Stabilization of hyperactive dihydrofolate reductase by cyanocysteine-mediated backbone cyclization

Abstract

Stabilization of an enzyme while maintaining its activity has been a major challenge in protein chemistry. Although it is difficult to simultaneously improve stability and activity of a protein by amino acid substitutions due to the activity-stability trade-off, backbone cyclization by connecting the N and C termini with a linker is promising as a general method of stabilizing a protein without affecting its activity. Recently, we created a hyperactive, methionine- and cysteine-free mutant of dihydrofolate reductase from Escherichia coli, called ANLYF, by introducing seven amino acid substitutions, which, however, destabilized the protein.
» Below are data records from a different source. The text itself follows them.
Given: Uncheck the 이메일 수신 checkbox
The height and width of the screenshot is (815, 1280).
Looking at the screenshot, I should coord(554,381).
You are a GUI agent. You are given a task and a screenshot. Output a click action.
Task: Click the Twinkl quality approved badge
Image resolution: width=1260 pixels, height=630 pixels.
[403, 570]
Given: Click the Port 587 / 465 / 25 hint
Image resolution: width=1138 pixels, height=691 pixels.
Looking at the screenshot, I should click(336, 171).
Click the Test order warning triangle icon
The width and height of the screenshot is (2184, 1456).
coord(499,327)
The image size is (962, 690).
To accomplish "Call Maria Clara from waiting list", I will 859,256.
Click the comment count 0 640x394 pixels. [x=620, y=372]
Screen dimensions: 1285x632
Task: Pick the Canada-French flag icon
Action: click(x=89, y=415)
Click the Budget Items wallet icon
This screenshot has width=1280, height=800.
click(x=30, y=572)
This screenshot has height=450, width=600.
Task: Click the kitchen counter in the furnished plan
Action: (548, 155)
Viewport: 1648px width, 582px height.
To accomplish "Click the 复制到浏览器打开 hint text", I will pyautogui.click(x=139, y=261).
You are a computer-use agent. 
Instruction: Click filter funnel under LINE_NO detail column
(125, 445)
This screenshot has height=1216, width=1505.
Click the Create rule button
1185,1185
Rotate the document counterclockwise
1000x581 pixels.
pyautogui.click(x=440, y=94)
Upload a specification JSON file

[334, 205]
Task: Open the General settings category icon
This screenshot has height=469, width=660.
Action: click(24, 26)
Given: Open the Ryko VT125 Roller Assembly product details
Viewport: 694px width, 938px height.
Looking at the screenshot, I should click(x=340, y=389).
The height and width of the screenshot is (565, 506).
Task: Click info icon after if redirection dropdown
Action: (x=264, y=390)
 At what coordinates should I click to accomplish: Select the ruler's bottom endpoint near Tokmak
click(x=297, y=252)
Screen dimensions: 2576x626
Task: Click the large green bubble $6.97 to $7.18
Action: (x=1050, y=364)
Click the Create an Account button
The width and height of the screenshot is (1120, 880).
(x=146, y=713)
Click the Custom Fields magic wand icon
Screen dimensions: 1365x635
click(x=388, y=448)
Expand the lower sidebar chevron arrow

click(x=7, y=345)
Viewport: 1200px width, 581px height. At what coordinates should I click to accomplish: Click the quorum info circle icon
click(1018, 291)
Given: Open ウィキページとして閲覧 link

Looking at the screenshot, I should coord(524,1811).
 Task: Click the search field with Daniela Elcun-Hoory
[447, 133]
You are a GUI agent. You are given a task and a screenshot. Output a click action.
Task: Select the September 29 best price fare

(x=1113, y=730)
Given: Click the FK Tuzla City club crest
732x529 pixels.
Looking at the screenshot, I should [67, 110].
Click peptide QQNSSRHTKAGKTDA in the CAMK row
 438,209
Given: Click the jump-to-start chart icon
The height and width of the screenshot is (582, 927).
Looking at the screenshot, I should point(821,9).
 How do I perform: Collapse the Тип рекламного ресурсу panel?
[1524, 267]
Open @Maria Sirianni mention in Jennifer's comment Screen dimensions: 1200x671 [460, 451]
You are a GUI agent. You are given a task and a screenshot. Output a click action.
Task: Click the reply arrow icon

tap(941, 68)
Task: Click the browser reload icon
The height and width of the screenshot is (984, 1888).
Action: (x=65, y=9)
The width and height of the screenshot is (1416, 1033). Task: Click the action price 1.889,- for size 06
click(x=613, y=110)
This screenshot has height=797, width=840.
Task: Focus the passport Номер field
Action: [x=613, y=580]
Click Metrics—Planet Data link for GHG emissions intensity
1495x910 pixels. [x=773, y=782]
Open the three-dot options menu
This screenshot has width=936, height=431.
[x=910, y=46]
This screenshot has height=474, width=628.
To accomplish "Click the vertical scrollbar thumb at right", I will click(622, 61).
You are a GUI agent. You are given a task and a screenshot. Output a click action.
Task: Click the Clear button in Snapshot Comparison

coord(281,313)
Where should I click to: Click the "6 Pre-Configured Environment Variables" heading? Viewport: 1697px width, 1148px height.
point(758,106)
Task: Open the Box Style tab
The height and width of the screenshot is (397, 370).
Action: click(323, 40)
Here we show that ANLYF is stabilized without a loss of its high activity by a novel backbone cyclization method for unprotected proteins. The method is based on the in vitro cyanocysteine-mediated intramolecular ligation reaction, which can be conducted with relatively high efficiency by a simple procedure and under mild conditions. We also show that the reversibility of thermal denaturation is highly improved by the cyclization. Thus, activity and stability of the protein can be separately improved by amino acid substitutions and backbone cyclization, respectively. We suggest that the cyanocysteine-mediated cyclization method is complementary to the intein-mediated cyclization method in stabilizing a protein without affecting its activity. © 2007 by The American Society for Biochemistry and Molecular Biology, Inc.